Q: My boyfriend has been in jail for more than 6 months already. He was charged with theft, again, while in jail. The judge sentenced him to 6 more months, to be run concurrent with his other time. So why is his lawyer saying that his time didn’t start till 4 days ago? (Jefferson Hills, PA)
A: I would ask his lawyer first. Just because two sentences are “concurrent” with each other does not mean that they start and stop at the same time, or simultaneously. For example, if he is serving a 6-month sentence that started on January 1, 2018 it would end on June 1, 2018. If he was sentenced to a new 6 -month sentence on March 1, 2018, it will end on September 1, 2018, not June 1, 2018.
Q: Is it possible to get my consecutive suspensions to run concurrently? My license is suspended and I am reviewing my restoration requirements. I have 4 charges of driving on a suspended license, producing 4 suspensions of 1 year each. Plus, a drug delivery charge yielding a 6-month suspension.
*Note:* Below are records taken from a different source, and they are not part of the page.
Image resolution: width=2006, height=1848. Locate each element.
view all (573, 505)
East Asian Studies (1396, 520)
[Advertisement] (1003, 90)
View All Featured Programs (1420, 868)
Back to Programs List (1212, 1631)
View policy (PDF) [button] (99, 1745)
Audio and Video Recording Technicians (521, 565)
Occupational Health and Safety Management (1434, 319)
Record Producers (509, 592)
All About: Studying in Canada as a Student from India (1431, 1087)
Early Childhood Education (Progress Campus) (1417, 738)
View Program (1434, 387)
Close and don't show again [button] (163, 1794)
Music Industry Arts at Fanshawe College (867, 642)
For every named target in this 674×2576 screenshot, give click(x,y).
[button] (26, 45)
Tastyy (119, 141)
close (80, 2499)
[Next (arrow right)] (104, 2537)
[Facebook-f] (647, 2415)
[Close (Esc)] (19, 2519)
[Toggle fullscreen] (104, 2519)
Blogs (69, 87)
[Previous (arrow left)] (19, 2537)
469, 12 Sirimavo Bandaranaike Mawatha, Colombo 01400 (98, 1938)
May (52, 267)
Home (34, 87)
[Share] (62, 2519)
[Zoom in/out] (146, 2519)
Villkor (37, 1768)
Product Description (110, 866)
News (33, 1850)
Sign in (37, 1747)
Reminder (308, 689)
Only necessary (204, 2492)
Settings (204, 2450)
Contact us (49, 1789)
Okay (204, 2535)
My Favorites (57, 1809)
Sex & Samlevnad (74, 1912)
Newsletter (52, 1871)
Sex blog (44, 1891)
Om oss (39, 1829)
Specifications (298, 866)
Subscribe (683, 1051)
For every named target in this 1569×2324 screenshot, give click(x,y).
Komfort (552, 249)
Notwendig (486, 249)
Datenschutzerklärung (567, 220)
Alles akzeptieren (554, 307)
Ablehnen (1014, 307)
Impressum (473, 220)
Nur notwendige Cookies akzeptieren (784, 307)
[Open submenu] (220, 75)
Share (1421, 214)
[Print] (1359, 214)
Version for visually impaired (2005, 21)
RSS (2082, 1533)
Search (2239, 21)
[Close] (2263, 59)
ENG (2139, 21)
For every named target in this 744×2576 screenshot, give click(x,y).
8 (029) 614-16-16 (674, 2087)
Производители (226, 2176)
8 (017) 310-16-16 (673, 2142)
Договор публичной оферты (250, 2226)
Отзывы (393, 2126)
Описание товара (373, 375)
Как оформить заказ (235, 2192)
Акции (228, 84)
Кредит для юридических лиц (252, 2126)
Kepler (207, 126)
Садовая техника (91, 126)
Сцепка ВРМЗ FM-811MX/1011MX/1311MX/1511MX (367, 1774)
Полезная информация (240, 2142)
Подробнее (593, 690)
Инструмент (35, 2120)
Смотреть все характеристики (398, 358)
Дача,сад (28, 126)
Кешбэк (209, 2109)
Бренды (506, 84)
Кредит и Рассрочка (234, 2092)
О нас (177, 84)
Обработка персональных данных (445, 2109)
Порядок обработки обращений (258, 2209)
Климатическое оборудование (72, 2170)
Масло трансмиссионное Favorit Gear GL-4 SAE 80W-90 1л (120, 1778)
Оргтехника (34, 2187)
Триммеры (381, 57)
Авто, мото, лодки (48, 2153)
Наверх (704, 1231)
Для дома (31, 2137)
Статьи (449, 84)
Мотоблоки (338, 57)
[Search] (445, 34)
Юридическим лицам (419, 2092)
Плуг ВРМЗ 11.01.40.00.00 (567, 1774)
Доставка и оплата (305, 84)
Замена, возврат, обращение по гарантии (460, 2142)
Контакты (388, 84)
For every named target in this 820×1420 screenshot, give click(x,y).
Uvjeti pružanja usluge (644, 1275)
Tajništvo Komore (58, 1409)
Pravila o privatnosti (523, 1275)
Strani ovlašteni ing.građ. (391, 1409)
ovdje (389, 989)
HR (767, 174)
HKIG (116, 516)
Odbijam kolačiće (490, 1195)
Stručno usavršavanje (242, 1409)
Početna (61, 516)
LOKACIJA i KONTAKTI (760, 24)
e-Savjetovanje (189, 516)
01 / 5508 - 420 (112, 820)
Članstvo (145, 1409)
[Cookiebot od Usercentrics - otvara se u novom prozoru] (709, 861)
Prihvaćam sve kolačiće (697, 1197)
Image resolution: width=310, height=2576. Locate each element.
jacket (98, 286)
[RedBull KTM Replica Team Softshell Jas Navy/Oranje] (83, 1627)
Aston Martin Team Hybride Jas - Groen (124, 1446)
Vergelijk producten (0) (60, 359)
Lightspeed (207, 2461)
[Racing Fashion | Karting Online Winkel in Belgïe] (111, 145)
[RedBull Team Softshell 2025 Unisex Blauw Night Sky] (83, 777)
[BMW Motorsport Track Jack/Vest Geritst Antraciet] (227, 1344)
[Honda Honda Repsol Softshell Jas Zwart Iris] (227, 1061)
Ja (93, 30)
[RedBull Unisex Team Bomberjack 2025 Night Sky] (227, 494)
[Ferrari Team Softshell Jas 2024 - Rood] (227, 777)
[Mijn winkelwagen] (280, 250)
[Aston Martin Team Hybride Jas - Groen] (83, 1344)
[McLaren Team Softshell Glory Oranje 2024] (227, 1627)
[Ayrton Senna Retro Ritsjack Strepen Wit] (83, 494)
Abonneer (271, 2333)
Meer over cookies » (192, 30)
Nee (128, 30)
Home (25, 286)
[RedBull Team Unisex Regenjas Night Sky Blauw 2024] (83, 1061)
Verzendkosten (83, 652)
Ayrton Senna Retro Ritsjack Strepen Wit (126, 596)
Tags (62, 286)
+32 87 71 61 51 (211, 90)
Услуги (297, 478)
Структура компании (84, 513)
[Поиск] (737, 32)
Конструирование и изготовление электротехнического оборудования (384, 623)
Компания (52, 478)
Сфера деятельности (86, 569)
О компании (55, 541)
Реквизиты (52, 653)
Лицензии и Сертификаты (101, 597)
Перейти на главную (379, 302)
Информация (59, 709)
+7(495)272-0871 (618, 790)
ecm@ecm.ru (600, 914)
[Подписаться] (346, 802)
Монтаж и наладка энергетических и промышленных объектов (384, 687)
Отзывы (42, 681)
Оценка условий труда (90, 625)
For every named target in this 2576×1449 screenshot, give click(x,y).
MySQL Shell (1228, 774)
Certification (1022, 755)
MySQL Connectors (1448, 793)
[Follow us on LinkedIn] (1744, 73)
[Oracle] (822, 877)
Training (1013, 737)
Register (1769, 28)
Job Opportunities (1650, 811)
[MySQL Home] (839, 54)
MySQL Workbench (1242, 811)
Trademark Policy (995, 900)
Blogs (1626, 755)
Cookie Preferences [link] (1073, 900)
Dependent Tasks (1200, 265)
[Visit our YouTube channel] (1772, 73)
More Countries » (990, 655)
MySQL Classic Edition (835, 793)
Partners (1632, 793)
I have already served a year in jail and 6 months on probation, but can hardly imagine my future if I must wait 4.5 years to be allowed to have a license again. Is there any chance that some action I could take, or with representation that is affordable, I could somehow get this significantly reduced, perhaps so that my consecutive 1 year suspensions could run concurrently?
A: PennDOT does not run driver’s license suspensions concurrently and the court has no authority to do so as it an administrative procedure. You may be eligible for an Occupational Limited License if the suspensions are not DUI or drug related. The PennDOT website has information on the OLL procedures.